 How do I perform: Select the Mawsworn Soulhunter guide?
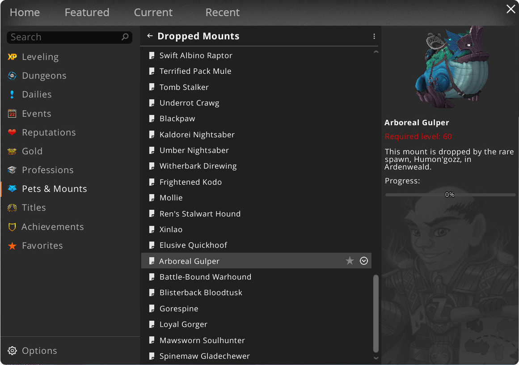coord(202,340)
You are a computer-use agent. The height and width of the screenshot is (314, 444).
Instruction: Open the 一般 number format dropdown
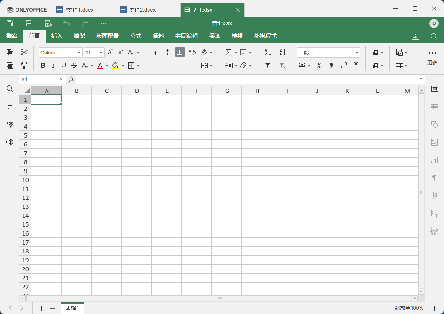click(x=328, y=53)
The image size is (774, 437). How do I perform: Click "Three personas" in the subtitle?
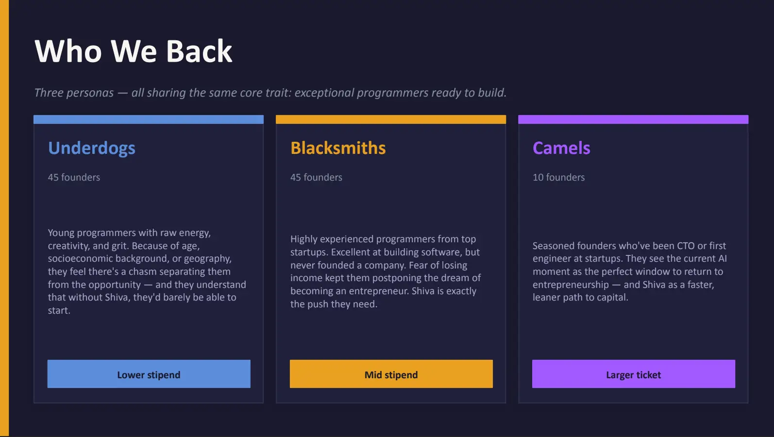click(74, 93)

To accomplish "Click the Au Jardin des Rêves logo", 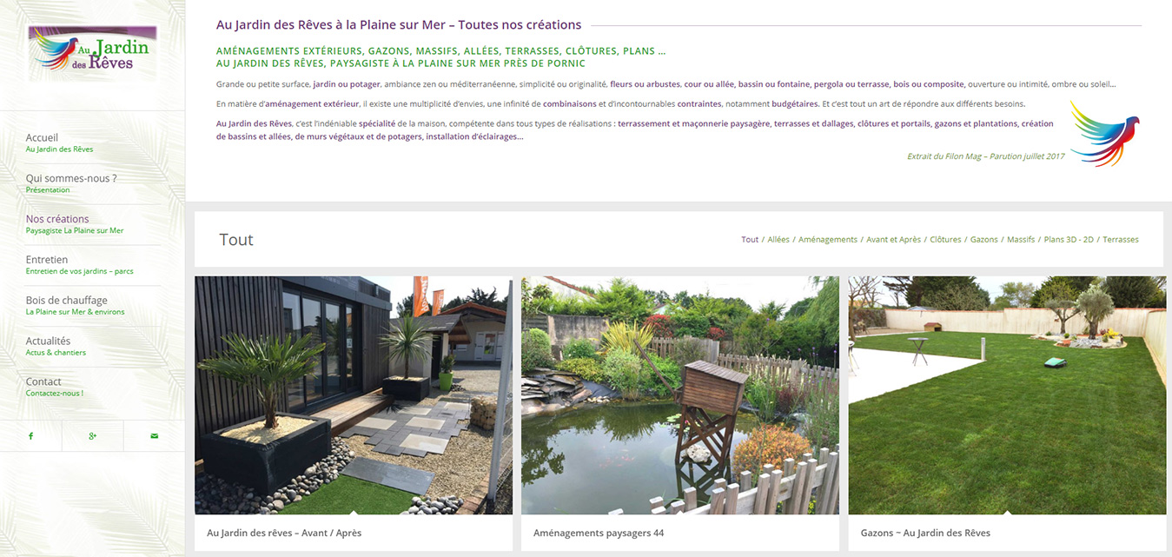I will click(x=92, y=53).
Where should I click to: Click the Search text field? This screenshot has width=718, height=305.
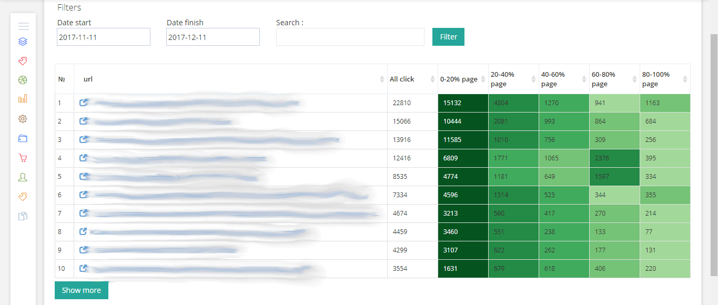(x=350, y=37)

┄┄┄┄┄┄

**What you have to do**.
Begin with the line that has "Where should I" and continue to the last line of the entries, printing each line exactly and nothing else; include both ends and skip the pictures.

**Exercise response**.
Where should I click to: Click the Search text field? This screenshot has width=718, height=305.
(x=350, y=37)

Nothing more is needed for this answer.